A spokesperson for Absa made the following response to The Africa Report’s request for a response to the Just Share analysis:

“We fully appreciate the gravity and urgency of climate change and broader sustainability issues facing society globally. Managing climate change risks and opportunities is a key priority within our Group strategy. We have done substantial work on managing climate change risks, including physical risks, and calculating our indirect or financed emissions that is ahead of what several peers disclosed.

“Like most banks globally, we still need to complete significant further work to calculate our overall baseline financed emissions, before setting absolute long-term targets. We are investing in this space and will continue to improve in what is an evolving area. Our commitment to addressing climate change is evident in many areas, including in our position as the leader in financing renewable energy in South Africa. We view Just Share as an important stakeholder in this space and we will continue to engage them appropriately on this imperative as we have done in the past.”

  • The bank says that its renewable energy book made up 74% of total energy lending at the end of 2021, including oil, gas and coal. Absa forecasts that renewable energy loans will double as a share of total group loans by 2030, and that by 2040, renewable energy loans could reach 5% of overall group lending, more than five times its exposure to fossil fuels.
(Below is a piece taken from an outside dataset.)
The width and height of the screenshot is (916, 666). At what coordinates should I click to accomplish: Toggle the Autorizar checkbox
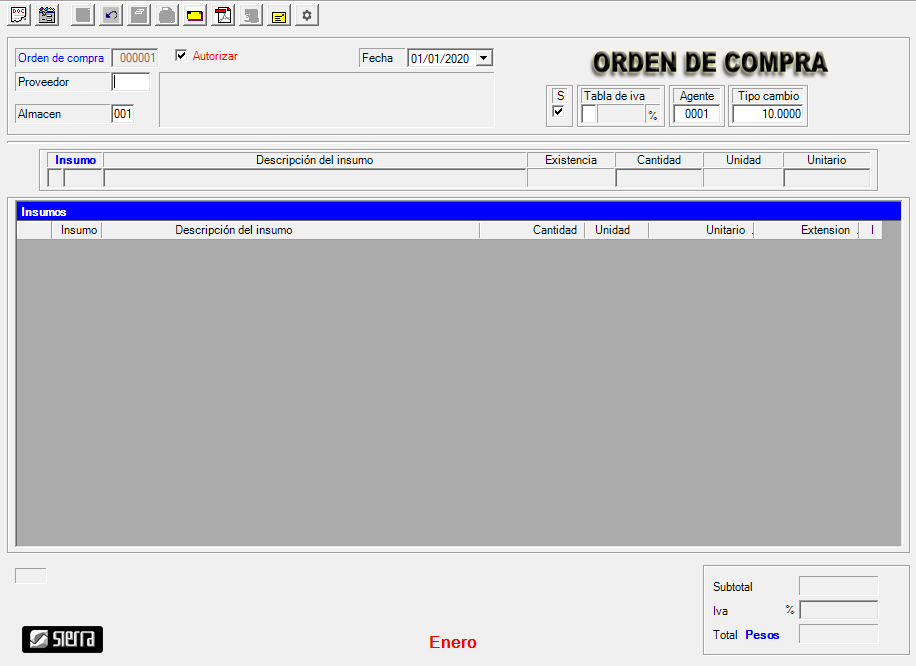pyautogui.click(x=181, y=56)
The plus points in the policies, Just Share says, are the exclusion of funding for new coal-fired power plants. That commitment was made by Nedbank as far back as 2018, by FirstRand in 2021, and by Standard Bank in 2022. Just Share also welcomes Absa’s commitment to disclose GHG emissions from its lending to the agriculture and real-estate sectors.

Overall, Absa’s standards appear made-to-measure to suit its existing business portfolio rather than an attempt to address energy and climate issues. Just Share points to the absence in the Absa standards to “relevant exclusions” in oil and gas financing. The only exclusions relate to tar oil/sands, Arctic oil and gas and Amazon rainforests, which are immaterial to the regions in which Absa operates.

The made-to-measure approach looks set to continue.

  • The bank says it will strive to achieve a “balanced energy portfolio” diversified between renewable energy, oil, natural gas, biomass, hydrogen and coal.
  • “The hydrocarbon split between liquids and gas will be rebalanced over the next decade as a results of LNG transactions commencing operations.”

Bottom line

African banks will continue to believe they are justified in financing fossil-fuel development until Western lenders take the lead.